And on the subject of the tune in general, although nothing to do with the Christmastime version(s), I learned some fascinating history about its use in Edward Albee’s Who’s Afraid of Virginia Woolf (both play and film). See this reference for the general story (including a mention of “Piss on the Grass”); for more details, from the perspective of the lyricist who penned the words to Disney’s “Who’s Afraid of the Big Bad Wolf?,” see this source.
[back]
Jason M says
Hi John, I’ve enjoyed listening to your Christmas playlist.
I’ve had a Christmas playlist of my own (on Spotify) with a lot of lesser-known songs (hope this isn’t considered spam!).
John says
Hey there, Jason — thanks for stopping by.
And hey, what a great playlist you’ve got! How the heck long have you been putting that together, anyhow?
The Missus and I once knew a guy who put together an annual mix CD of obscure Christmas songs for his friends; he called the series Santa Jam, just differentiating them by the year he did a given CD. We got the first three in the series — I always took it for granted he kept going afterwards, because it was such a fun tradition (he moved to the West Coast and we lost touch with him).
Anyhow, songs from the Santa Jam list have a habit of showing up in my playlist, too. (He included a mix of old-but-unexpected tunes as well as newer ones.) I’m too much of a sentimentalist to use only recent songs, but one of the best things about the season is the way that so many very different artists have built it into their repertoires.
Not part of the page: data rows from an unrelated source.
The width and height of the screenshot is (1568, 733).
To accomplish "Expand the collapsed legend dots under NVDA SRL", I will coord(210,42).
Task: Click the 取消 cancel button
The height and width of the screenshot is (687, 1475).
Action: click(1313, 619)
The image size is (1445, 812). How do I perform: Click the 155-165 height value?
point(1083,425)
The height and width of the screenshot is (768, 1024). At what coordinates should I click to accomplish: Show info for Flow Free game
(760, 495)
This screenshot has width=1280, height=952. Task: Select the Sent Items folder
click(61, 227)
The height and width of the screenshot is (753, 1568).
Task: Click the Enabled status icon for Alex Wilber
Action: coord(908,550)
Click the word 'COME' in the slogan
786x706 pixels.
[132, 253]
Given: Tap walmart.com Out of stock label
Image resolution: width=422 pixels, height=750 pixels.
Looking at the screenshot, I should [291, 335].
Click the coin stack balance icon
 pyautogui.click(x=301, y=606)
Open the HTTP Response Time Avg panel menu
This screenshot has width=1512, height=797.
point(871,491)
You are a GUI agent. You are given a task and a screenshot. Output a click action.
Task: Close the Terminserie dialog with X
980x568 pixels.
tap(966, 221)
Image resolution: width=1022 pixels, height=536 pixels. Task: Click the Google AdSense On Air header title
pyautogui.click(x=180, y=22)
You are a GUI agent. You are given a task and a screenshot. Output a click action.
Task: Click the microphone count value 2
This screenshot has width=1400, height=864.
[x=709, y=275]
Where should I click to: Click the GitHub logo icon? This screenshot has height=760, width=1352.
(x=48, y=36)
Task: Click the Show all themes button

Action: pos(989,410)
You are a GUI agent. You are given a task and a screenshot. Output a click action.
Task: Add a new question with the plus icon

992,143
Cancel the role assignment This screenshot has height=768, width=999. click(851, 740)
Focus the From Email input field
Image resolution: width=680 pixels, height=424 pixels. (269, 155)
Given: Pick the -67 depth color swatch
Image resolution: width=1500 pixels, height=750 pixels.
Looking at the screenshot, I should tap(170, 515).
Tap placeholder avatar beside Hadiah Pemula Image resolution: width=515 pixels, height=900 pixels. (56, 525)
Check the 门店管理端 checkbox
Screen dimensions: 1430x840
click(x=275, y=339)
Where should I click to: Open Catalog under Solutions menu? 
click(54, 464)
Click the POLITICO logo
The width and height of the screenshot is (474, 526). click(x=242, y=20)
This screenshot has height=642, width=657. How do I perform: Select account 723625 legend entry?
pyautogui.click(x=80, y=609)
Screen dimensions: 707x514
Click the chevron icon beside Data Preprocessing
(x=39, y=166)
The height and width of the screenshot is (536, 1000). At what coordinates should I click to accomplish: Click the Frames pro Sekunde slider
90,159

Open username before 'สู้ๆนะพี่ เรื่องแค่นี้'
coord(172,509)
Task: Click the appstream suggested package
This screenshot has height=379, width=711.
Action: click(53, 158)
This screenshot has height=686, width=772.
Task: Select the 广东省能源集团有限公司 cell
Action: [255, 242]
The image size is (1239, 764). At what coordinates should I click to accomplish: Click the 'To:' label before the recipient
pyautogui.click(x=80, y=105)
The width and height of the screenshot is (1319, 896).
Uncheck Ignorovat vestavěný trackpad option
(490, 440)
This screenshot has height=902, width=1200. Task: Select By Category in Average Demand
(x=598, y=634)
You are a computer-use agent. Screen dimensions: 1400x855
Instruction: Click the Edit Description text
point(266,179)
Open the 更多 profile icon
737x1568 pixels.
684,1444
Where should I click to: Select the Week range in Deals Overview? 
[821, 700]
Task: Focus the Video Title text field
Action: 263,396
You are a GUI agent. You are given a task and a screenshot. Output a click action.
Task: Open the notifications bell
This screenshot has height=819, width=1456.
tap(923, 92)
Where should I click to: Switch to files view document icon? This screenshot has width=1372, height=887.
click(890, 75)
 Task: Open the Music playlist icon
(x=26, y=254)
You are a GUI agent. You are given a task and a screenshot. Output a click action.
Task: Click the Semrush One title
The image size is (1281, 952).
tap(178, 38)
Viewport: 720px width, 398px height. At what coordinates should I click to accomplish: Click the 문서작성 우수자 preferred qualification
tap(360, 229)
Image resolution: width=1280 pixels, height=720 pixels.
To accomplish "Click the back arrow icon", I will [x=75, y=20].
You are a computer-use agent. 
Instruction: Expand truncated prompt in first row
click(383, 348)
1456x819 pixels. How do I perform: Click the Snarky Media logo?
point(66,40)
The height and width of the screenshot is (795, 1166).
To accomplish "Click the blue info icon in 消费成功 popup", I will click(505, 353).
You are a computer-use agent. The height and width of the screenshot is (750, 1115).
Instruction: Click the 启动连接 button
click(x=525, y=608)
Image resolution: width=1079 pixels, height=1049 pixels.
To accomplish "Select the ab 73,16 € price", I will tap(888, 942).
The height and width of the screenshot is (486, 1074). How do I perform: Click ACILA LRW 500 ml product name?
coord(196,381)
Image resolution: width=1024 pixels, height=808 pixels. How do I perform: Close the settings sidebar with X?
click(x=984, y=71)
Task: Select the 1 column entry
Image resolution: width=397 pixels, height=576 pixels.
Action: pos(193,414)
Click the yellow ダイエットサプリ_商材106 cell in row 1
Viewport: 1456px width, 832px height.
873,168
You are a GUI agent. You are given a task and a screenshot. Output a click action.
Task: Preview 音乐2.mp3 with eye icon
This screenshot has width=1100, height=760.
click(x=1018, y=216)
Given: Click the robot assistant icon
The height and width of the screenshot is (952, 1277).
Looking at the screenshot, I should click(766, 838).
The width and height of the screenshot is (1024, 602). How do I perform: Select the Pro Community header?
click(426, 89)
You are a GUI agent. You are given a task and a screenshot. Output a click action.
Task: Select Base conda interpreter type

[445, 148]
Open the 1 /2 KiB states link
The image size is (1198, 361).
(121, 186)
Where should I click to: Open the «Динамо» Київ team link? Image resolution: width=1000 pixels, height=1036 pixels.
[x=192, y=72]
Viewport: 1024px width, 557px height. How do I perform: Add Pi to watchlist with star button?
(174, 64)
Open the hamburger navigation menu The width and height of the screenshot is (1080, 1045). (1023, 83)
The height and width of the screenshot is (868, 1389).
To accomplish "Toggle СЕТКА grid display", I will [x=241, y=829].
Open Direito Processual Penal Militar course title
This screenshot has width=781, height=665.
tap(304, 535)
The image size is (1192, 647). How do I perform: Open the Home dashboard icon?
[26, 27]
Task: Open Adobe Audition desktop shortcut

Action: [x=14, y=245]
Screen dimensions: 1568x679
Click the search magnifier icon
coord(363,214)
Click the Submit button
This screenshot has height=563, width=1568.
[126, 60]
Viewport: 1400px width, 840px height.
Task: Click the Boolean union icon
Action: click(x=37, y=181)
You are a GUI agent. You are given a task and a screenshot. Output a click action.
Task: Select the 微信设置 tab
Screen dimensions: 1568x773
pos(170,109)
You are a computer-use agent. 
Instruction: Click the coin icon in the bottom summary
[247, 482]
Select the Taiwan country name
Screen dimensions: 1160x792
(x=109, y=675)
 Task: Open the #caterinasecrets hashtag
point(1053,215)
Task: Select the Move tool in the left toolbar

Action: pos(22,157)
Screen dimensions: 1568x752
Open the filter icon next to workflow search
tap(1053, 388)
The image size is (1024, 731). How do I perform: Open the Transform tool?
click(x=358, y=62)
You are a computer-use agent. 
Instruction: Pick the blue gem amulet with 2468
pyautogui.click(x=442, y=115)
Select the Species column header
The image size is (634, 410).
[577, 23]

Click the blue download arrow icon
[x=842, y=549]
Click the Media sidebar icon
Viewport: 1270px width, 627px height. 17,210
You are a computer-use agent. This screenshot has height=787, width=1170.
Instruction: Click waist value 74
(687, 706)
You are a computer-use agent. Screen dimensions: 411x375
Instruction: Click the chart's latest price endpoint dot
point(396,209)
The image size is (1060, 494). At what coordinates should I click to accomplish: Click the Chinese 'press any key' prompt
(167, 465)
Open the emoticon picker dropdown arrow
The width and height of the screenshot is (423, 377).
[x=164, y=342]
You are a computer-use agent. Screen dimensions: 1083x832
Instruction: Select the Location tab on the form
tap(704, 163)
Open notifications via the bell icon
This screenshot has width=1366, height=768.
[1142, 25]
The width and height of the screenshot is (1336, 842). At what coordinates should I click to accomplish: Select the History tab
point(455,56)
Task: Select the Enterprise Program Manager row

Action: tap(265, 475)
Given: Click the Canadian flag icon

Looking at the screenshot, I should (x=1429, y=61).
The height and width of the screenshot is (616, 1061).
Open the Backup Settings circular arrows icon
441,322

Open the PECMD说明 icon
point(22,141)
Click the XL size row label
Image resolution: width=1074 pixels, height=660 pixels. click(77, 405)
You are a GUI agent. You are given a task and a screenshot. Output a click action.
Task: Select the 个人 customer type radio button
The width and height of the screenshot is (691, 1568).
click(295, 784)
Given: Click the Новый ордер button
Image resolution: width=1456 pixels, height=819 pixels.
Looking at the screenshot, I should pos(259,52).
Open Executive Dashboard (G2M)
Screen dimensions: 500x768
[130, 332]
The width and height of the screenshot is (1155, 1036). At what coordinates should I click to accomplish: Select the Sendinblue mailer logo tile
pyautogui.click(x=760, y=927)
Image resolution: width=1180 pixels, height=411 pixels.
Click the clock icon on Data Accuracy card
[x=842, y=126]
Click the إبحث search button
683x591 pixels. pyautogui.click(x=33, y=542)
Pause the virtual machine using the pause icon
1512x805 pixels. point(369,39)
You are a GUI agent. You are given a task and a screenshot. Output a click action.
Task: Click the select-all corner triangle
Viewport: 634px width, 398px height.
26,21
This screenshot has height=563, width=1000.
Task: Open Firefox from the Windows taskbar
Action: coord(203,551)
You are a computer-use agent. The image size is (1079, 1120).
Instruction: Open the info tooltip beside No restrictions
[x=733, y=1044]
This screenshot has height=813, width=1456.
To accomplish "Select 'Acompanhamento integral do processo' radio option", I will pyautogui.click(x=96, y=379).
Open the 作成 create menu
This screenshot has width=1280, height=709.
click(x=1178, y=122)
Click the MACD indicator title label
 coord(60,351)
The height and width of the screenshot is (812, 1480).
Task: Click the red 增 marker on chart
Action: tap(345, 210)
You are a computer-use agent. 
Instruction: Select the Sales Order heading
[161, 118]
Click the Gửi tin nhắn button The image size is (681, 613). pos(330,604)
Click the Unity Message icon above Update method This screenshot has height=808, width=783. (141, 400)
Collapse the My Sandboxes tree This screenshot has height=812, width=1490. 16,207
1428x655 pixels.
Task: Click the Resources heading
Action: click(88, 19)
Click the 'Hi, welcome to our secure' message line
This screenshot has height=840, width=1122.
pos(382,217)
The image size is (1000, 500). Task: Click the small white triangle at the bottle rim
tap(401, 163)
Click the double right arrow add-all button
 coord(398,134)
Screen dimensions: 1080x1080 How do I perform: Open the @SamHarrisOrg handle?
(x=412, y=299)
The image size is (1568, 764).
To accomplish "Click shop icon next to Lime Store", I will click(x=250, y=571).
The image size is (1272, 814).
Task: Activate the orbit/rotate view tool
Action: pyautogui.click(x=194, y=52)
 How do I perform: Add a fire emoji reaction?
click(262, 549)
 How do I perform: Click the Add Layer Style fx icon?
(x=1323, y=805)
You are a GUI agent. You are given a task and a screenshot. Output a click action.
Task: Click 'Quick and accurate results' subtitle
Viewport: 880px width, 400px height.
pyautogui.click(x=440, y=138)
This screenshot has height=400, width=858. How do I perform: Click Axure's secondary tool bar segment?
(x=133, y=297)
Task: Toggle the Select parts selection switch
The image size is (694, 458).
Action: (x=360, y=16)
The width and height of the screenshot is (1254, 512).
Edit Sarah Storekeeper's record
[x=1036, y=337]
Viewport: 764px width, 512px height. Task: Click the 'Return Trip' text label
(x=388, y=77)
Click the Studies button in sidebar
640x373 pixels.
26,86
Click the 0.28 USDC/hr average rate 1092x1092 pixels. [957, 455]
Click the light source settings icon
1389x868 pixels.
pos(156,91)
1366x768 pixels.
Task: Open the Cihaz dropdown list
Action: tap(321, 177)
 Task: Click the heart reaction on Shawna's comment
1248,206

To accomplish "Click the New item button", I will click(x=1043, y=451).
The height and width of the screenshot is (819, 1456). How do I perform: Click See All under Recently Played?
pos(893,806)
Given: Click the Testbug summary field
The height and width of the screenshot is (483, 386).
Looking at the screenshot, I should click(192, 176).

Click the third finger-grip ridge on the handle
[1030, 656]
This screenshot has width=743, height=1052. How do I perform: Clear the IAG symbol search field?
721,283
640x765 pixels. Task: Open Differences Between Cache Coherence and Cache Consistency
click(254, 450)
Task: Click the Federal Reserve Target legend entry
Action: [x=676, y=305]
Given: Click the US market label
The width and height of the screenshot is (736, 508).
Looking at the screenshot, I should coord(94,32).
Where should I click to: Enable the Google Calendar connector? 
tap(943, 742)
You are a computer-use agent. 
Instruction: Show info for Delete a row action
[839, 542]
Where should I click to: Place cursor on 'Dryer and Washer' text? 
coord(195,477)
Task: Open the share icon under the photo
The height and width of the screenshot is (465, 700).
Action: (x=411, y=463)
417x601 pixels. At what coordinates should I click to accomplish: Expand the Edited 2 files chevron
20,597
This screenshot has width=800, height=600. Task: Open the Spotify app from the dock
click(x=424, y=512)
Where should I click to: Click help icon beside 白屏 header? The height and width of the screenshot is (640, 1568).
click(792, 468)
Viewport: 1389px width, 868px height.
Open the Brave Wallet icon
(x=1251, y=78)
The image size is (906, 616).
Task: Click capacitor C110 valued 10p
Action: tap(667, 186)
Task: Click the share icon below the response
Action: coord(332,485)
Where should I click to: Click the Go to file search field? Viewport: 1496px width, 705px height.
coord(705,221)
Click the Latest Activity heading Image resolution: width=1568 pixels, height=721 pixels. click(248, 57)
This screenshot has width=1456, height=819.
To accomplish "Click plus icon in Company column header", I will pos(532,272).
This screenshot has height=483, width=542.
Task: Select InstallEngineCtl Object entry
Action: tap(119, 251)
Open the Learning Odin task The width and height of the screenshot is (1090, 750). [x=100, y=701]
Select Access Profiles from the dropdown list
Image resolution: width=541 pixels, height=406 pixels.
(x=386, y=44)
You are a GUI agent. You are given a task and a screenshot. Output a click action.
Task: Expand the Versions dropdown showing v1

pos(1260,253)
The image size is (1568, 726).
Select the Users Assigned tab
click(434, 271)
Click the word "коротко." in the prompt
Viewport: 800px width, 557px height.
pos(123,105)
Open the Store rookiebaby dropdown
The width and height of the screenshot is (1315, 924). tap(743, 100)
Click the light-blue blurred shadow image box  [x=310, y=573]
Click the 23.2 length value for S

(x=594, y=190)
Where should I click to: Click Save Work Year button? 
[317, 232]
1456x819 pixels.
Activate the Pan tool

That reason alone is reason enough to keep your playlist on my radar screen!
Thanks again!
Jason M says
Hi, John,
I’ve been collecting obscure Christmas songs (mostly found on others’ mixes or music blogs) since around 2012 and then decided to make a Spotify playlist out of them, which I add to every year.
Thanks for listening!
John says
P.S. I edited your comment: the link to Spotify is still there, but not laid out in the open. It’s a style quirk of mine!